Home > Social Issues > [Tru Blu Tuesday] Gay Marriage, the Constitution, and You

[Tru Blu Tuesday] Gay Marriage, the Constitution, and You


weddingrings

America, calm down! As much as I know you love to indulge in the ancient tradition of bickering amongst yourselves over controversial issues, it is time we sat down and spoke like adults. At the time of this writing, the federal Defense Of Marriage Act (DOMA) sits in front of the Supreme Court, bristling under the sharp threat of repeal. DOMA, signed into law in 1996 by then President Bill Clinton, is the official blanket law of the land on the subject of marriage in America. Recent high profile controversy from California’s Proposition 8, which sought to add the classification of marriage as being between one man and one woman to it’s state constitution, has brought this issue to a head once again. But does it have to be such an aggressive, passionate debate? Is there not a more peaceful, understanding method of resolving the issue without forcing one groups will on the other?

For a different perspective on the issue, I’d like to bring to you the words of former congressman, Dr. Ron Paul, from his book Liberty Defined. In the chapter entitled Marriage (pp 183-186) Dr. Paul addresses the issue from a neutral stance, and highlights the heart of the problem. Wouldn’t you know it, the real problem is government involvement! I humbly submit excerpts of this chapter, along with my own thoughts.

On the intrusion of government in marriage:

Most Americans do not question the requirement to obtain a license to get married. As in just about everything else, this requirement generates unnecessary problems and heated disagreements. If the government was not involved there would be no discussion or controversy over the definition of marriage. Why should the government give permission to two individuals for them to call themselves married? In a free society, something that we do not truly enjoy, all voluntary and consensual agreements would be recognized.

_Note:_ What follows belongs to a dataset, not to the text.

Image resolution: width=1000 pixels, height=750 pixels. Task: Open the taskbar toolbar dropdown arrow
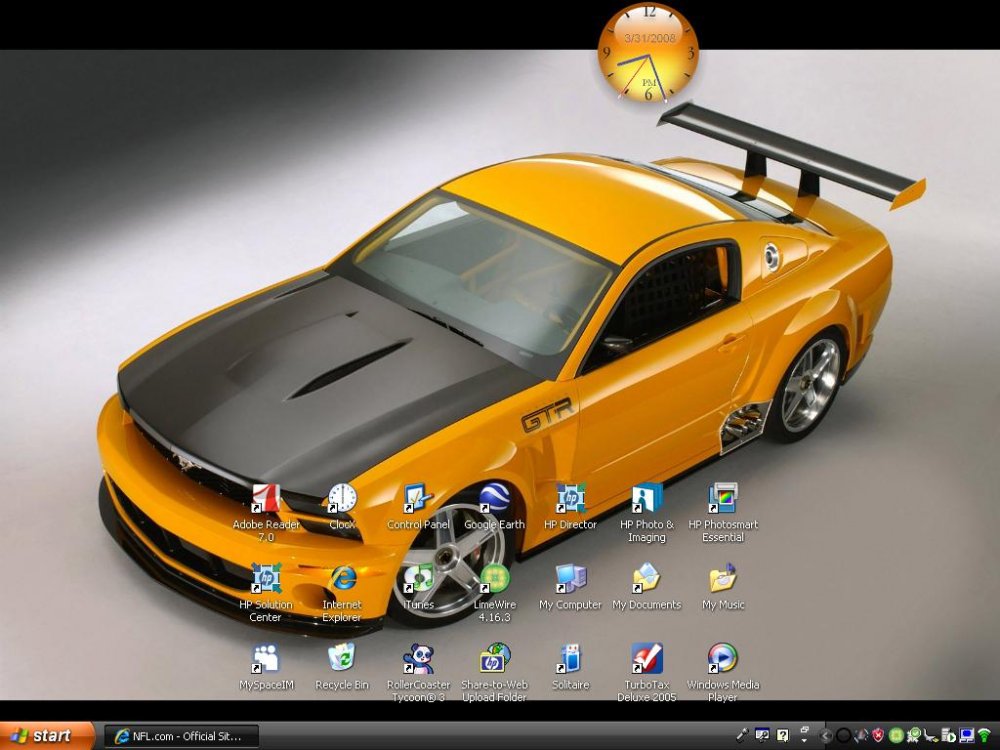pyautogui.click(x=804, y=741)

If disputes arose, the courts could be involved as in any other civil dispute.

But look at where we are today, constantly fighting over the definition and legality of marriage. Under our system, the federal government was granted no authority over this issue. Many Americans would even amend the Constitution to deal with the argument by defining marriage. This attempt only exacerbates the emotionally charged debate on both sides. (p 183)

This brings up an important question for both sides. To those who value marriage as a religious entity and hold the position that homosexual marriage will violate the sanctity of the institution: Why do you demand a secular body of government to issue licenses and define it for you? If sanctity of marriage is your concern, you aught to first seek to rid yourself of its government regulation. Does government have a place in your personal lives and your faith? Does your faith require a license from the state for your marriage to be valid? If sanctity of marriage is truly valued, then its authority should come from the terms determined by your church body and not from congress or the Supreme Court. If that concept sounds radical to you, ask yourself this question: How would I feel if government also regulated baptisms and communion?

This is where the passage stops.